Opinion
March 16, 1989
The Honorable David R. Malone State Senator Post Office Box 1048 Fayetteville, AR 72701
Dear Senator Malone:
This is in response to your request for an opinion on the following question:
May a city of the first class annex lands that are located within the designated planning area of a city of the second class if the city of the second class does not agree that this can be done?
I assume that this question is asked with regard to lands lying outside the second class city's corporate limits, but within its planning area. See A.C.A. 14-56-413. Although a review of the pertinent statutory provisions does not offer clear guidance, it is my opinion that the answer to your question is "yes." This conclusion is based upon an interpretation of the pertinent legislation, in the absence of controlling case law on point.
Provisions governing annexation, consolidation, and detachment by municipalities are contained in Title 14, Chapter 40 of the Arkansas Code of 1987. Annexation of territory to a municipal corporation may be initiated either by owners of property adjacent to a city or town who wish to have their property become part of the city or town, or by a municipal corporation which desires to have adjacent territory become part of the city. See, e.g., A.C.A. 14-40-301, et seq., and 14-40-601, et seq.
The procedure varied under the statutes, but there appears to be no express exception with respect to lands lying within the planning jurisdiction of another city. While it may be contended that an exception must be implied under the act granting exclusive territorial jurisdiction for planning purposes (A.C.A. 14-56-413), it must be noted that neither repeals nor amendments are favored in construing statutes. Fireman's Fund Ins. Co. v. Polk County, 260 Ark. 799, 543 S.W.2d 947 (1976); Cummings v. Washington County Election Com'n, 291 Ark. 354, 724 S.W.2d 486 (1987). It is also significant to note in this regard that the legislature has expressly prohibited the separate incorporation of any territory lying within five (5) miles of an existing city, unless the governing body of the existing city consents to the incorporation. A.C.A. 14-38-101(b)(1). A similar prohibition could, presumably, easily have been applied with regard to the annexation of lands located within the designated planning area of another city. Instead, Section 14-40-301 contains only the express limitation wherein it states that the annexation provisions contained therein ". . . shall not be construed to give any municipality the authority to annex any portion of another city or incorporated town."

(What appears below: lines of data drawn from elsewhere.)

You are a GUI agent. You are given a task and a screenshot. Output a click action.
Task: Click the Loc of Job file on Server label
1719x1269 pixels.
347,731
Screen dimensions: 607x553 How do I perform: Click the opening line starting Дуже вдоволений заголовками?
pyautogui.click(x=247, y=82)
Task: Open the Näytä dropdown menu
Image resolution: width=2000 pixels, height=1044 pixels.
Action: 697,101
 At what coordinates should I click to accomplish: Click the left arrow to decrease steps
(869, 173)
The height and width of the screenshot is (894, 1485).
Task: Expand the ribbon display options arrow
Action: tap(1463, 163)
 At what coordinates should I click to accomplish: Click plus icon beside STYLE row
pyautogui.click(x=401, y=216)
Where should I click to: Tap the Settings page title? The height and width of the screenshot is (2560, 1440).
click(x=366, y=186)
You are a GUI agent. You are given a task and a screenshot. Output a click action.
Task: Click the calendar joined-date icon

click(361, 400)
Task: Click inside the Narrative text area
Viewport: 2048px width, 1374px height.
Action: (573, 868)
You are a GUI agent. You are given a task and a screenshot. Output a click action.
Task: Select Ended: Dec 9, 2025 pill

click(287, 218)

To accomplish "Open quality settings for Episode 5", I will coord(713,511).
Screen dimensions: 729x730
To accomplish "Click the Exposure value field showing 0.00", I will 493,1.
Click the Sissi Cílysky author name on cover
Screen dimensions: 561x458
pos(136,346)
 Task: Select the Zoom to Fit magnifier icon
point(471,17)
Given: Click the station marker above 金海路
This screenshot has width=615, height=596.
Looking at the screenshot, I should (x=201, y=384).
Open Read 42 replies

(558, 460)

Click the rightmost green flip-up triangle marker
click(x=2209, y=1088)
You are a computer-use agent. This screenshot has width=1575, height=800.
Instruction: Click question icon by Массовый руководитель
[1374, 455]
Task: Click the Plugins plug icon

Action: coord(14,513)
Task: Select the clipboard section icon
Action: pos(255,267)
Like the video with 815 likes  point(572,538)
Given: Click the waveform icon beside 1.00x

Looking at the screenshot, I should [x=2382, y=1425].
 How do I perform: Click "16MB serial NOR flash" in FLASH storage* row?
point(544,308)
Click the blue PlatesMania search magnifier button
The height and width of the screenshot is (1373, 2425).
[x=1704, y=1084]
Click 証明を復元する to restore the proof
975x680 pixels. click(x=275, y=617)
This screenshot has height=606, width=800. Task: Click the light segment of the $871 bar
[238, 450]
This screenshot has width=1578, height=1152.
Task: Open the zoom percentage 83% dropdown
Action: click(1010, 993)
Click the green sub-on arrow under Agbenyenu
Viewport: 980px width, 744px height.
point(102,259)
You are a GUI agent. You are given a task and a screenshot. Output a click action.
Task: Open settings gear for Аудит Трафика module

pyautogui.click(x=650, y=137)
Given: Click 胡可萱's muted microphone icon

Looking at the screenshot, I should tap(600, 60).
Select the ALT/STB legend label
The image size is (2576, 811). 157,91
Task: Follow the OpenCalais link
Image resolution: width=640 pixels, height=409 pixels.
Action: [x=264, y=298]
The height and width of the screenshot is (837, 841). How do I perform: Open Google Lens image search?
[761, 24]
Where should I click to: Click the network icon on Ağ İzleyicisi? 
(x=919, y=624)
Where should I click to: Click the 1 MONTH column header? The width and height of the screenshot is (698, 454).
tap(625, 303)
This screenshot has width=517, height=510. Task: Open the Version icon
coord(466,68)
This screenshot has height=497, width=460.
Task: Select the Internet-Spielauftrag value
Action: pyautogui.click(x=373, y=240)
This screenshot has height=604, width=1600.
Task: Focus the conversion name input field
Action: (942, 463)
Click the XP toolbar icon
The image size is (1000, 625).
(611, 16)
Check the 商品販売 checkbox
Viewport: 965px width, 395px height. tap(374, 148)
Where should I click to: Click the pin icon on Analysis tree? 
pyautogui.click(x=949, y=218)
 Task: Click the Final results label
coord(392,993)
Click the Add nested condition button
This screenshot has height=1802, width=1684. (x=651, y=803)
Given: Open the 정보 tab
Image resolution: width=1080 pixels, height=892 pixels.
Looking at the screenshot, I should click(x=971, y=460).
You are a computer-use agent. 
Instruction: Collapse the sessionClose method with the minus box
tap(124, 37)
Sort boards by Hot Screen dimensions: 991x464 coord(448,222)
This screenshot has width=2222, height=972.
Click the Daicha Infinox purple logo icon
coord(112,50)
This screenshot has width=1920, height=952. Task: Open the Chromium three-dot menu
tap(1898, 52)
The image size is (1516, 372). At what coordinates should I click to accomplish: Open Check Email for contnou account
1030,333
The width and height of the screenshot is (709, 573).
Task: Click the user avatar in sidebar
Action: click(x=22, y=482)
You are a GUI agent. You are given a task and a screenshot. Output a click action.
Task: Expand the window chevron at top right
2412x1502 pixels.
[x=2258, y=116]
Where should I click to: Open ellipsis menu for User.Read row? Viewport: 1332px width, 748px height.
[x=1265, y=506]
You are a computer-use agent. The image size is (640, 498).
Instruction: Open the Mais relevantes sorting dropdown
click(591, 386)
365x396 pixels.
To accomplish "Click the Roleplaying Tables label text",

Section 14-56-413(a)(1)(A) states that "(t)he territorial jurisdiction of the legislative body of the city having a planning commission, for the purpose of this subchapter, shall be exclusive and shall include all land lying within five (5) miles of the corporate limits."
Lands lying within the second class city's planning area but outside its corporate limits do not, in my opinion, constitute a "portion of (the second class) city" for purposes of the prohibition contained in 14-40-301. It is significant to note in this regard that the territorial jurisdiction of the second class city as to lands within its planning area is exclusive only for purposes of the municipal planning statutes. See A.C.A. 14-56-413.
It may therefore be concluded that annexation is proper so long as the applicable requirements and standards are satisfied. This will require a factual review based upon the particular circumstances of each case.
The foregoing opinion, which I hereby approve, was prepared by Assistant Attorney General Elisabeth A. Walker.